The heart of the story is simple and well-known. Yes, there is a love potion, a dragon, a giant, a fairy dog and a magic lovers' cave, but these are just entertaining diversions from the all too recognisable humanity of the tale. Tristan is commissioned by his uncle, King Mark of Cornwall, to travel to Ireland and negotiate a marriage with Isolde, daughter of the King of Ireland. Tristan is successful in his mission and escorts Isolde back to Cornwall for her marriage. The love potion, which Isolde's mother has instructed her companion Brangane to serve to the newlyweds on their wedding night, is accidentally served instead to Tristan and Isolde during the voyage. They commence a steamy affair and although the marriage goes ahead as planned, the affair carries on under the nose of King Mark before being finally exposed. Tristan is then banished, and both parties pine for one another until their tragic deaths.

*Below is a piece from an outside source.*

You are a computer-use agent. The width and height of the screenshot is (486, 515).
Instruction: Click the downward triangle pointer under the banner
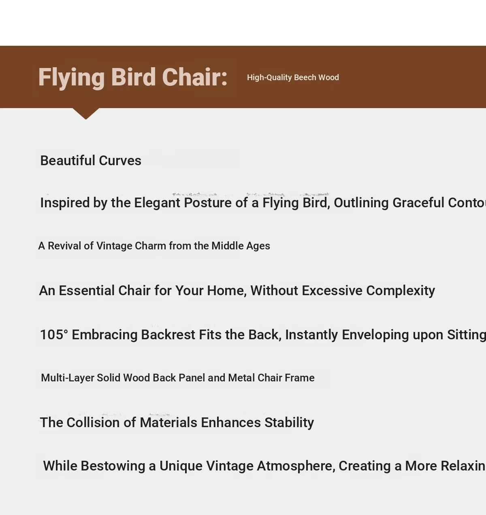click(x=86, y=113)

In lesser hands this could be dull and depressing. The version written by an otherwise unknown Thomas of Britain, which was Gottfried's main source and which Hatto uses to close Gottfried's unfinished epic, is a clumsy affair. Yet in Gottfried's hands, even in translation, the story breathes life and passion. Out of a chivalric romance he creates an extended tribute to the agony and ecstasy of love.
It almost goes without saying the author of such a love-story must have known love himself, and Gottfried confirms this. He concludes his description of the mystical lovers cave:
I know this well, for I have been there....But never have I had my repose in it....I have known that cave since I was eleven, yet I never set foot in Cornwall.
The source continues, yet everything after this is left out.